I had intended to spend my time in silence, reflecting on my life and how I wanted this last third of it to empty out. Emptying was my goal, not just over the four day walk from Mortlach to Gravelbourg, but for the rest of my days. The spiritual life is a process of subtraction, not addition, say the mystics. And, they add, this is achieved through silence. What better place to lessen an unnecessary load than on a dirt road, across a waving field, over a hill, looking down on a vast landscape of more grass and hills and the occasional muscular bull, for eight or so hours a day? And at the end of the day, commune with fellow pilgrims, match notes, revelations and blisters?
But, as on the last long walk from Wood Mountain to Fort Walsh, I was too excited to converse with my new pilgrim partners to stay hushed for long. Besides ReAnne I had the pleasure of walking with the Arch Bishop. We learned we shared favourite authors: Annie Dillard, Kathleen Norris, Chaim Potok. When I asked him about callings he suggested I read Dillard’s essay “Living Like Weasels” because it helped him get clear on his.

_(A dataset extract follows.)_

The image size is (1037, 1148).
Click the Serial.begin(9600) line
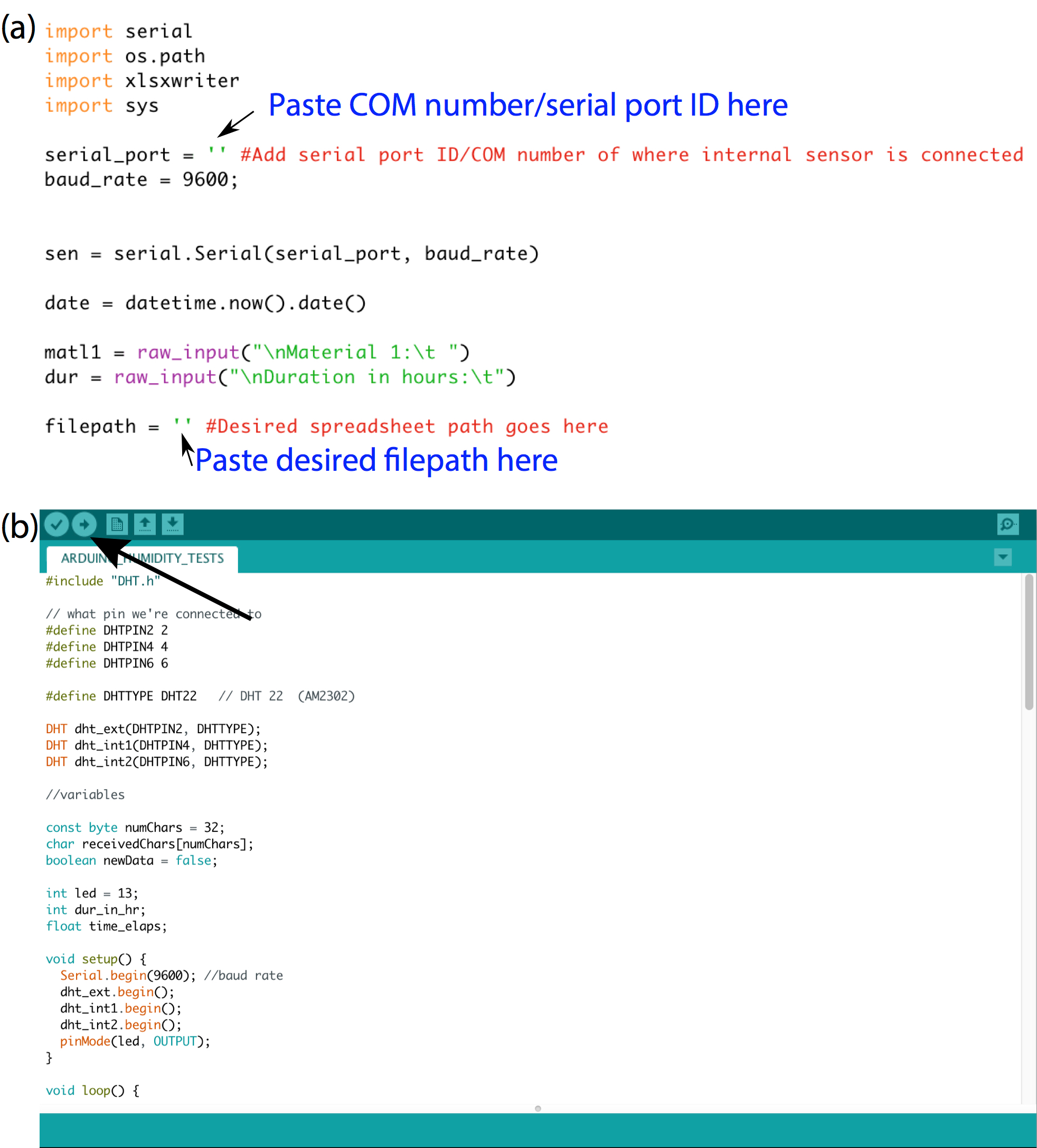(x=128, y=975)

I admitted that I seem to talk a lot and have a hard time not-so-much listening as staying quiet long enough to hear. I often offer my “opinions”without being asked, which makes me a bit of a pain in the ass.

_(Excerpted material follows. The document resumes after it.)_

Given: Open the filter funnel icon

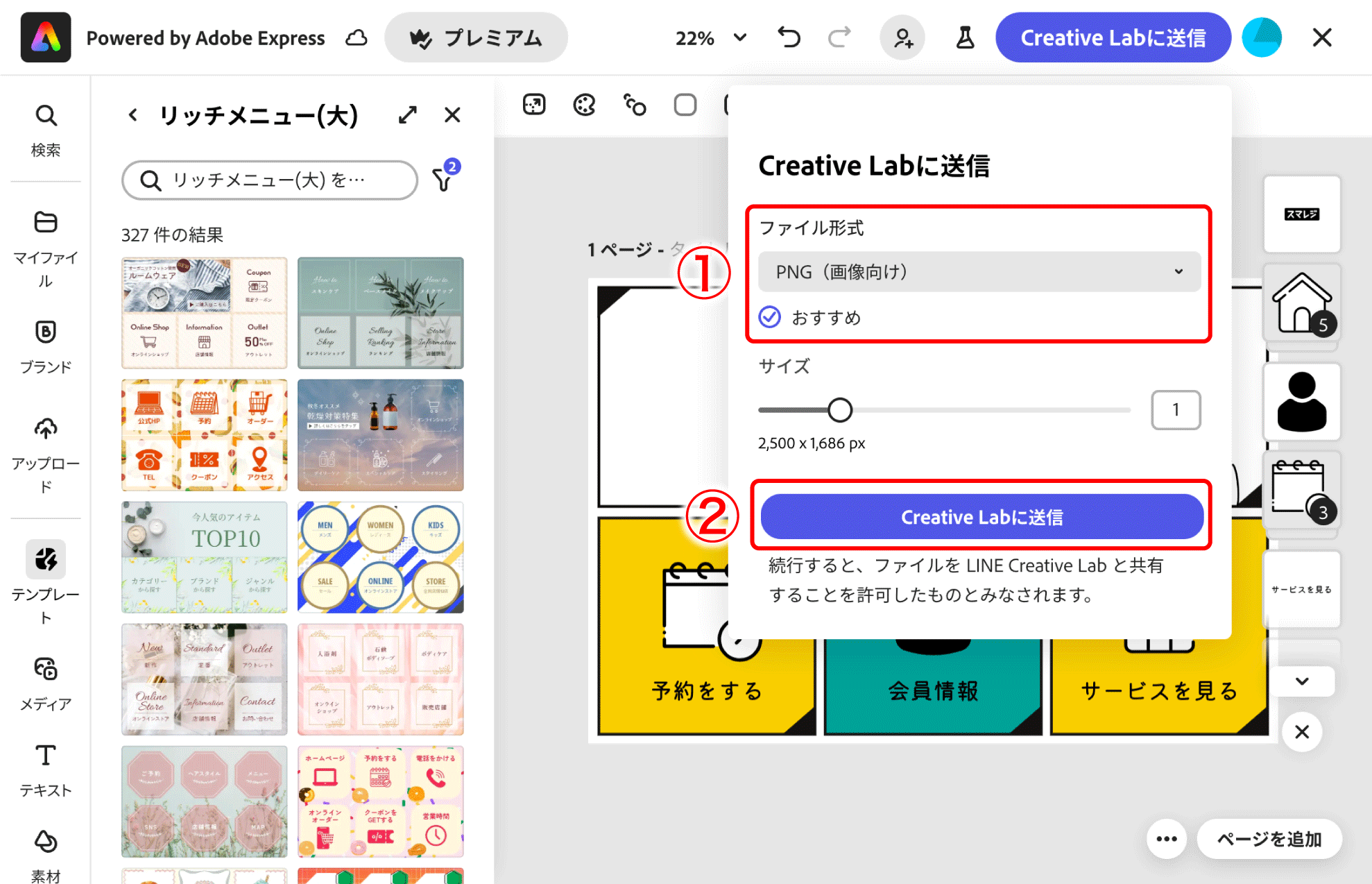Looking at the screenshot, I should pyautogui.click(x=443, y=180).
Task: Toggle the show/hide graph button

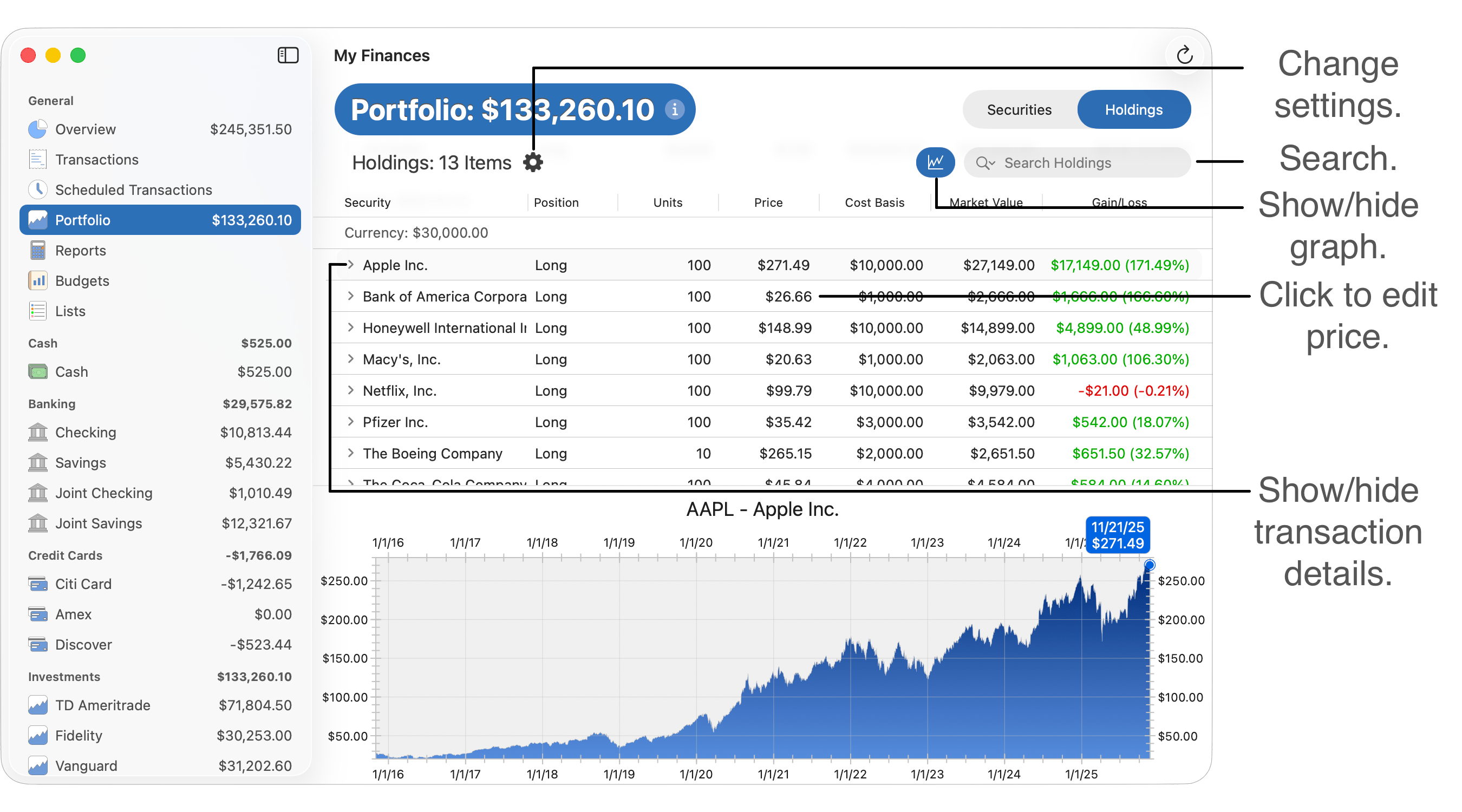Action: click(x=935, y=162)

“Maybe that’s your calling, to be a pain, at least for Harold,” he indicated our 82 year-old geologist friend fast overtaking us.
“Oh she is always overwhelming me with the humanities angle on things. Like these rocks, ‘losing their way’ in the ice age,” laughs Harold.

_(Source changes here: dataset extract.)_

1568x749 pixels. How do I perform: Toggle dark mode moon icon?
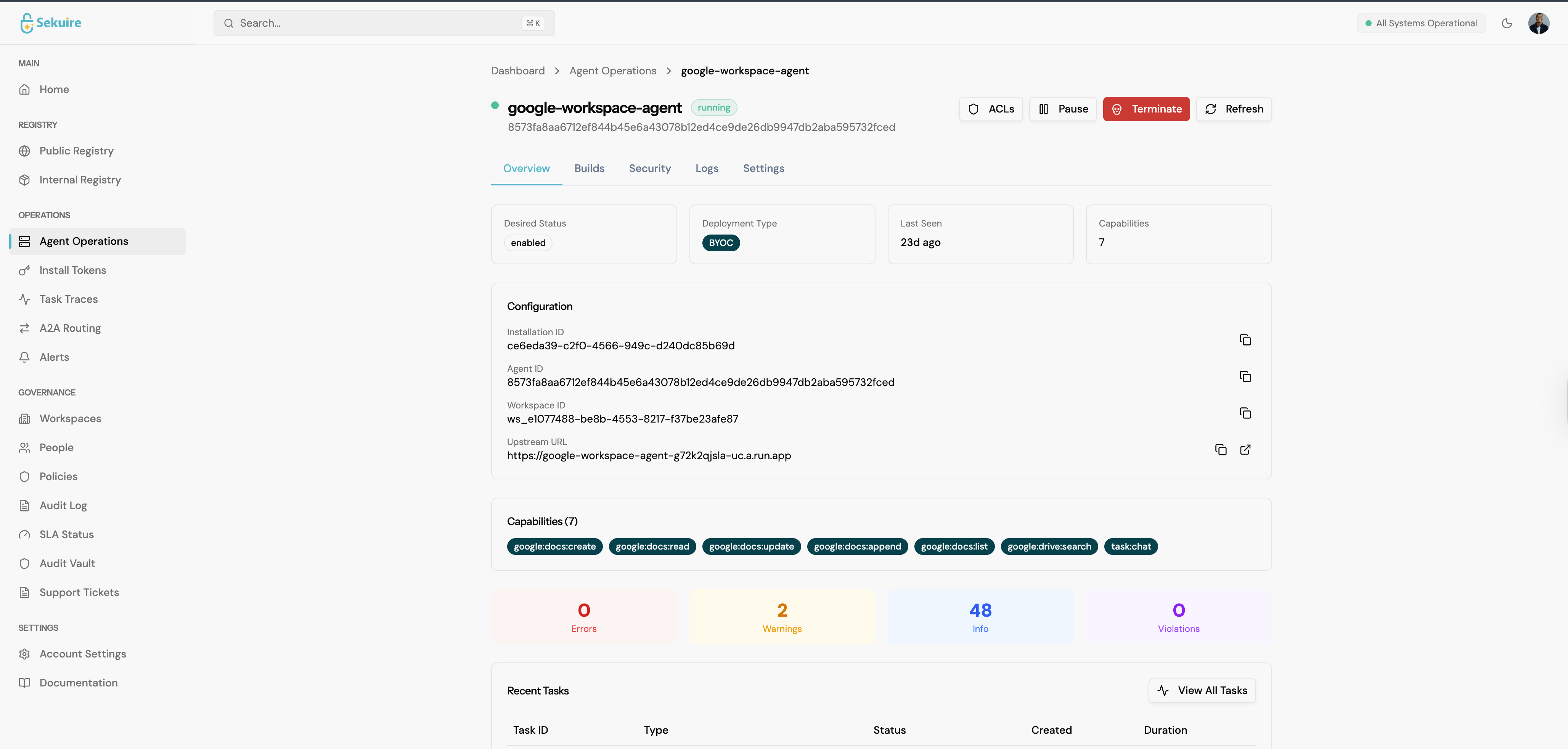tap(1507, 23)
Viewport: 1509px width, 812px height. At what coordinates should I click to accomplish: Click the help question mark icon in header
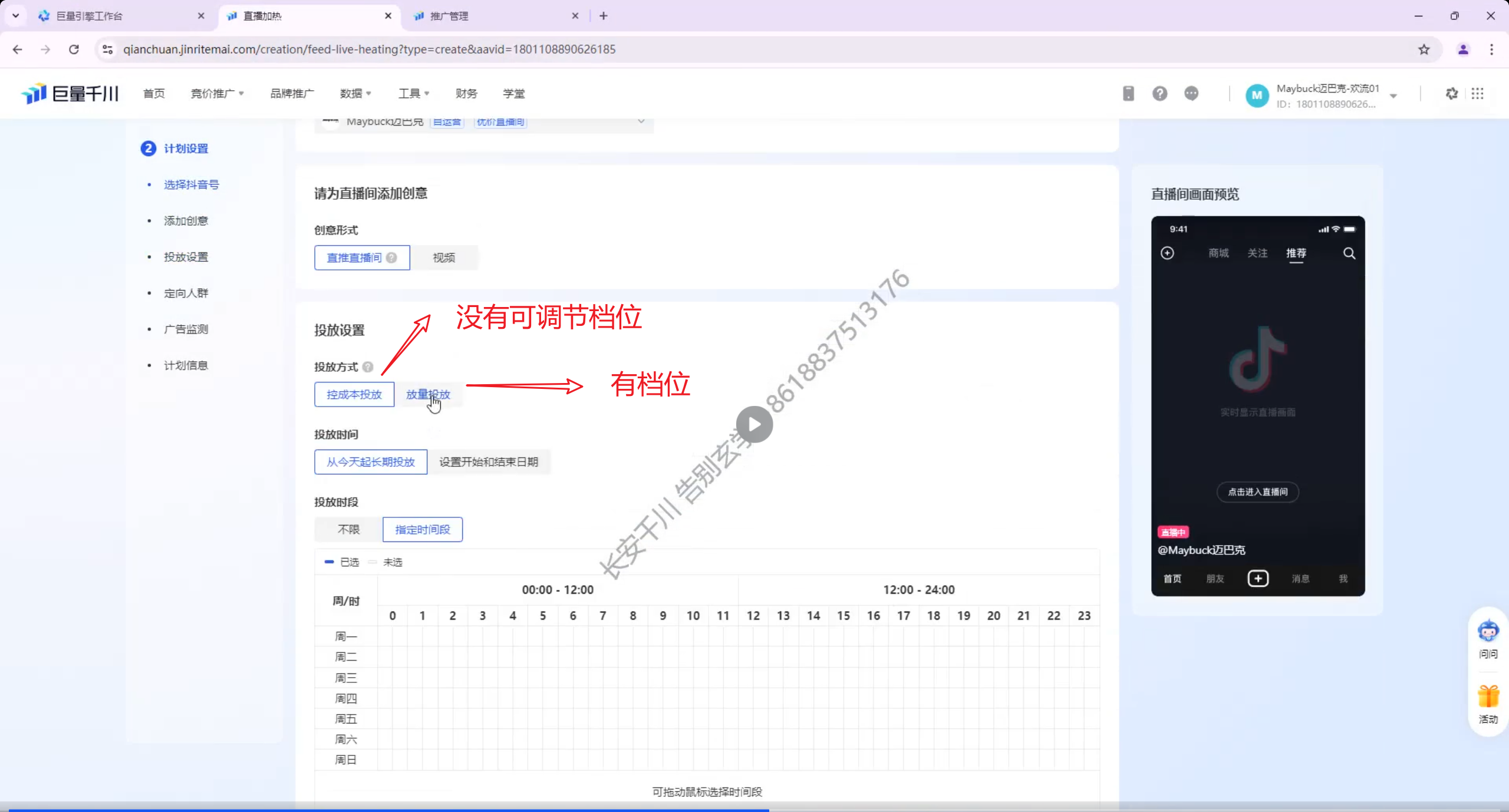[x=1159, y=94]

“I simply pointed out that ‘erratic’ comes from the Latin ‘to err’, to get lost, wander off, go off trajectory. And then of course it makes me wonder if we didn’t ‘err’ by calling our ‘wanderings’ ‘sins’ instead of ‘errors’. To ‘err’ carries much less judgment than to ‘sin’. Sin implies wicked intention. Err implies getting lost.”
“You see what I mean?” Harold rolls his eyes.
In encounters as rich and delicious as these, with experts in their fields, I err in that I get so excited by the fellowship and the ideas generated and inspirations ignited I. Just. Don’t. Shut. Up. I want to hear what people believe and read and ponder over and worry about and aim for and imagine and feel. But I also want to test my theories and riff on my rhymes. I want to use this opportunity to brush shoulders with sharp minds and evolved hearts, among them Native teachers, archaeologists, English professors, ministers, musicians, ranchers and farmers.
There is something else at play here too, a deeper longing to see and be seen in the best light with the help of others’ eyes. Pilgrims in that way are witnesses. They can chose the “poisonous pedagogy” of the punitive church and old child-rearing manuals that looks at effusiveness as a signal to tame and restrain the wild child in us all or they can push us into our callings, lead us straight into the heart of nature and our natures, where the child awaits in the grass, the birds and open sky.